# About this task
Produce one exact copy of the records, no pictures.

# Excerpted data
▼▼▼
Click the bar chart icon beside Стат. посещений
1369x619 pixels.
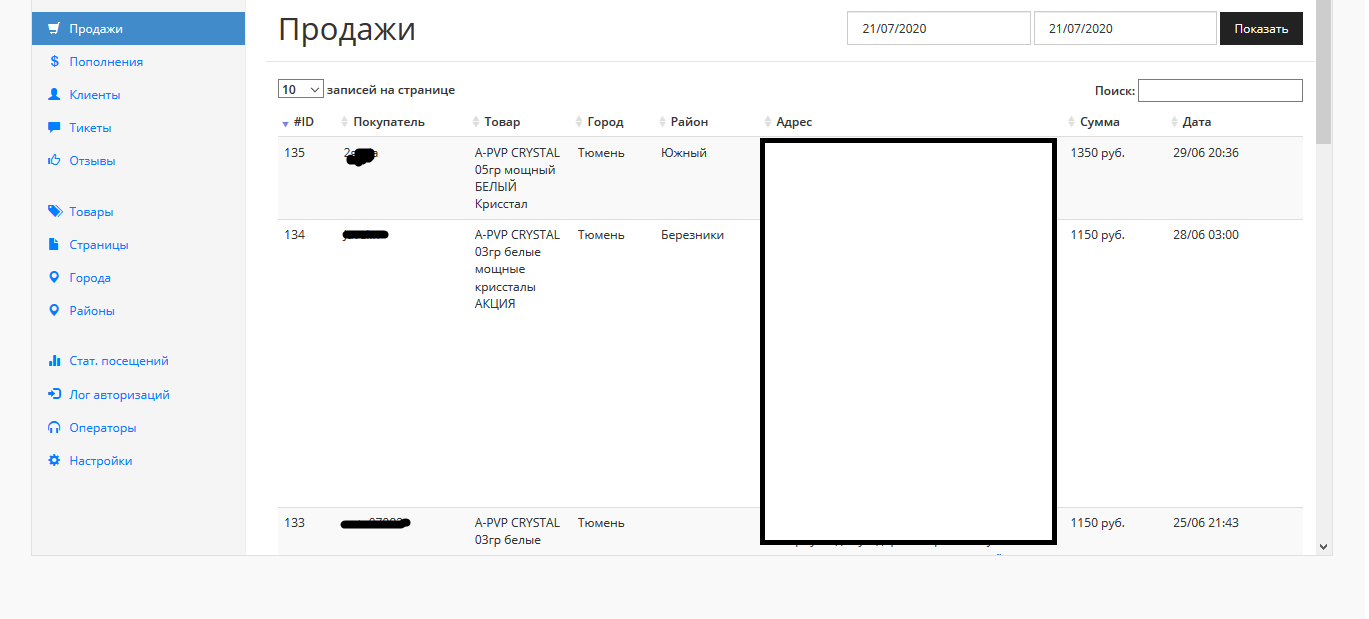coord(54,361)
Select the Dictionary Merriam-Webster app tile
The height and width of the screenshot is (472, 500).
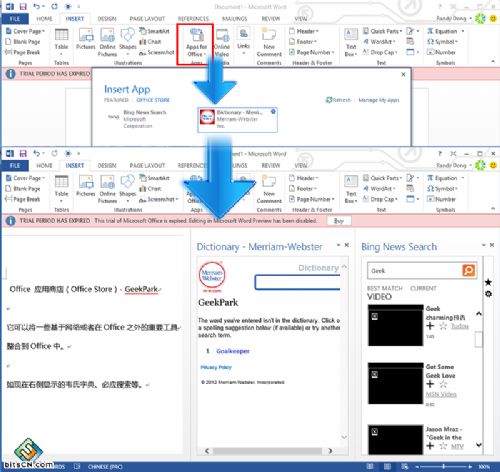[x=237, y=120]
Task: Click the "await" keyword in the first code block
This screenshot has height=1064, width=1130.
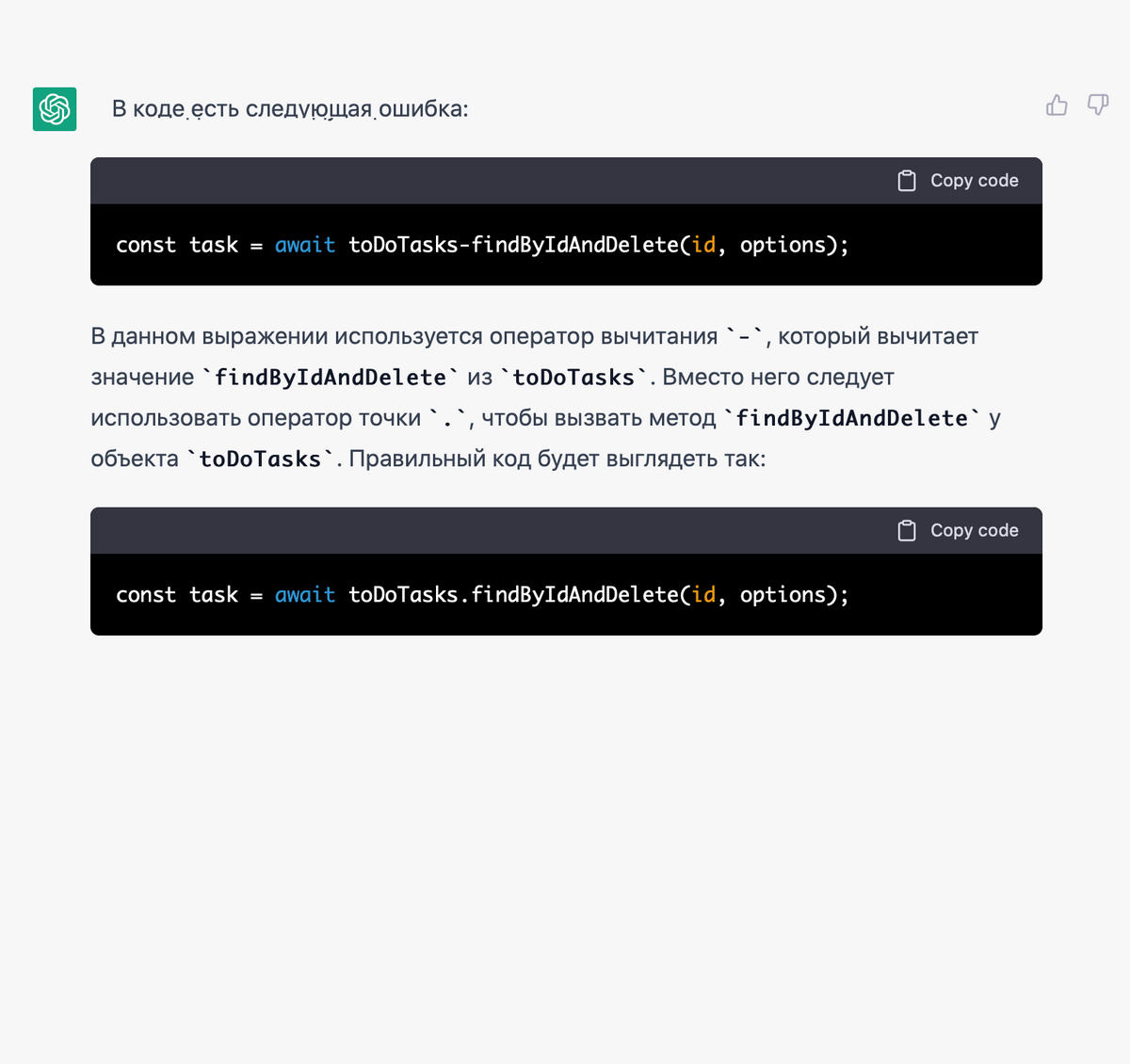Action: tap(305, 245)
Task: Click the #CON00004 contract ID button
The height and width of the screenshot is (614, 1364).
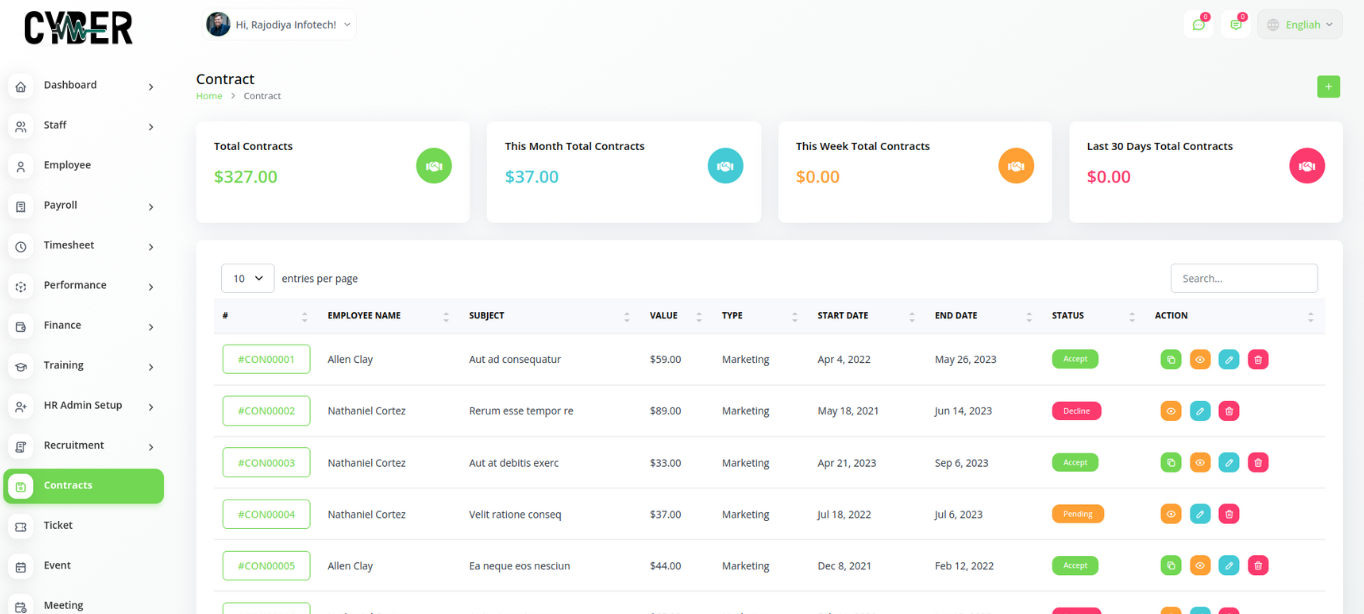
▲▲▲
# Expected output
Click the bar chart icon beside Стат. посещений
1369x619 pixels.
coord(54,361)
Select the Dictionary Merriam-Webster app tile
The height and width of the screenshot is (472, 500).
[x=237, y=120]
Task: Click the "await" keyword in the first code block
This screenshot has height=1064, width=1130.
Action: tap(305, 245)
Task: Click the #CON00004 contract ID button
The height and width of the screenshot is (614, 1364).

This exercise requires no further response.